In: Statistics and Probability
Researchers are interested in the effect of a certain nutrient on the growth rate of plant seedlings. Using a hydroponics grow procedure that utilized water containing the nutrient, they planted six tomato plants and recorded the heights of each plant 14 days after germination. Those heights, measured in millimeters, were 55.7, 60.6, 61.3, 62.7, 65.7, and 71.9. Complete parts 1 through 4 below.
1. Using technology, find the 95% confidence interval for the population mean mu.
(____,_____) Round to one decimal place as needed.
2. Name two things you could do to get a narrower interval than the one in part a. Choose the correct choice below.
a. increase the confidence level or decrease the sample size.
b. decrease the confidence level or decrease the sample size.
c. increase the confidence level or increase the sample size
d. decrease the confidence level or decrease the sample size
3. Using technology, construct a 99% confidence interval.
(____,____) Round to one decimal place as needed.
Why is the 99% confidence interval wider than the 95% interval?
a. The t-distribution critical value is smaller with a higher confidence level.
b. The standard deviation is smaller for a higher confidence level.
c. The t-distribution critical value is larger with a higher confidence level.
d. None of the above statements are correct.
4. On what assumptions is the interval in part a based?
a. The data are obtained by randomization and the population distribution is approx. uniform.
b. The population distribution is approx. normal and all the data are within two standard deviations of the mean.
c. The data are obtained by randomization and are within two standard deviations of the mean.
d. The data are obtained by randomization and the population distribution is approx. normal.
1)
sample mean, xbar = 62.983
sample standard deviation, s = 5.4503
sample size, n = 6
degrees of freedom, df = n - 1 = 5
Given CI level is 95%, hence α = 1 - 0.95 = 0.05
α/2 = 0.05/2 = 0.025, tc = t(α/2, df) = 2.571
ME = tc * s/sqrt(n)
ME = 2.571 * 5.4503/sqrt(6)
ME = 5.7
CI = (xbar - tc * s/sqrt(n) , xbar + tc * s/sqrt(n))
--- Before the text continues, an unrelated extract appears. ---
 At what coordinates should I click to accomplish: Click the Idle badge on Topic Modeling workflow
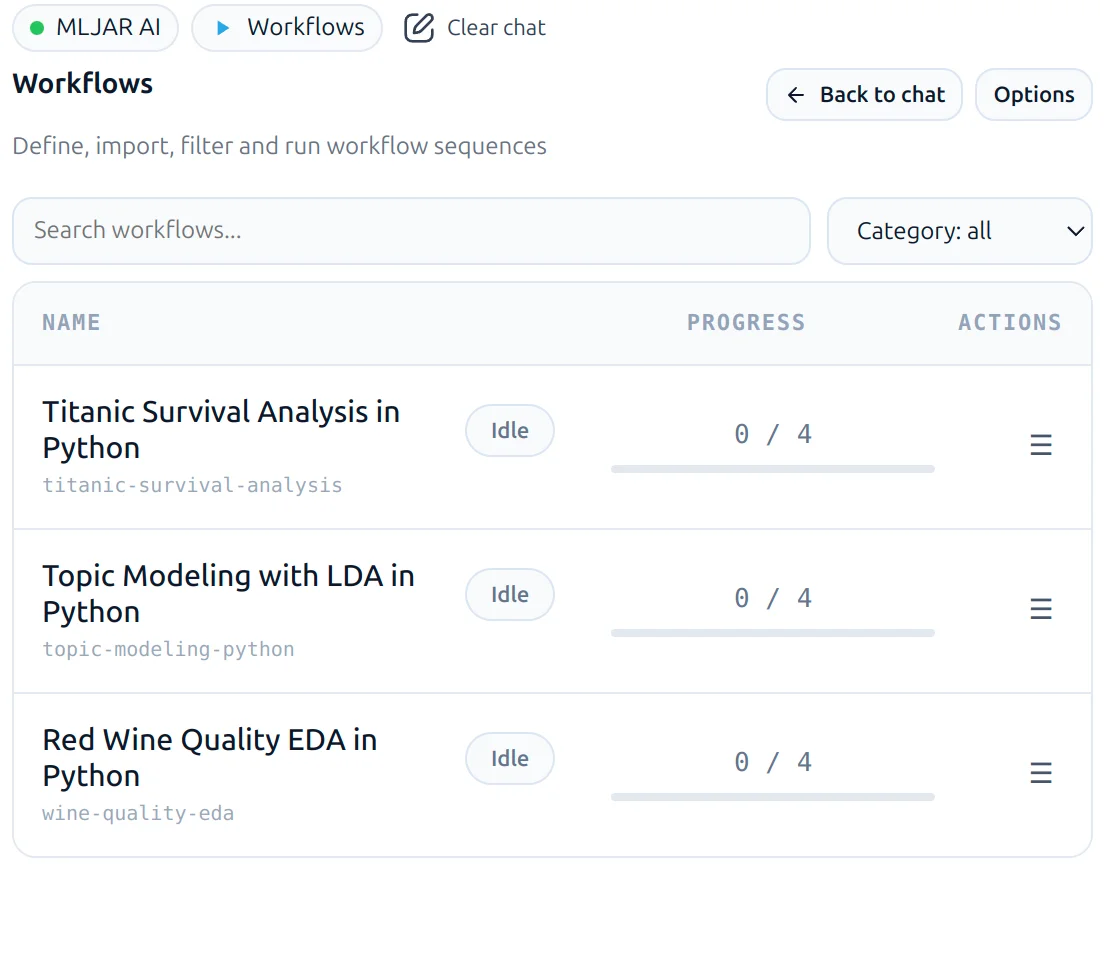[x=510, y=594]
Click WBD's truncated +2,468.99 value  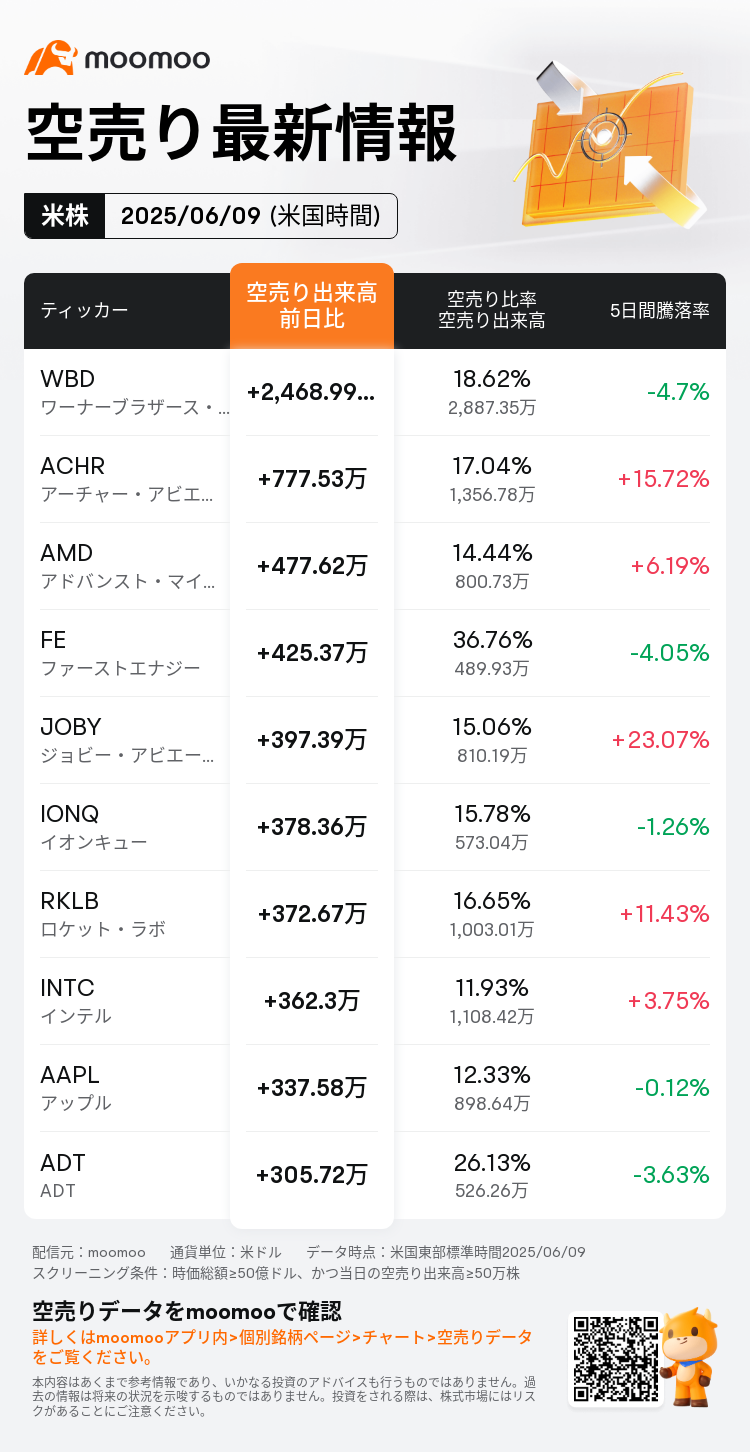pyautogui.click(x=312, y=392)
CI = (62.983 - 2.571 * 5.4503/sqrt(6) , 62.983 + 2.571 *
5.4503/sqrt(6))
CI = (57.3 , 68.7)
2)
b. decrease the confidence level or decrease the sample size.
3)
sample mean, xbar = 62.983
sample standard deviation, s = 5.4503
sample size, n = 6
degrees of freedom, df = n - 1 = 5
Given CI level is 99%, hence α = 1 - 0.99 = 0.01
α/2 = 0.01/2 = 0.005, tc = t(α/2, df) = 4.032
ME = tc * s/sqrt(n)
ME = 4.032 * 5.4503/sqrt(6)
ME = 9
CI = (xbar - tc * s/sqrt(n) , xbar + tc * s/sqrt(n))
CI = (62.983 - 4.032 * 5.4503/sqrt(6) , 62.983 + 4.032 *
5.4503/sqrt(6))
CI = (54.0 , 72.0)
c. The t-distribution critical value is larger with a higher confidence level.
4)
d. The data are obtained by randomization and the population distribution is approx. normal.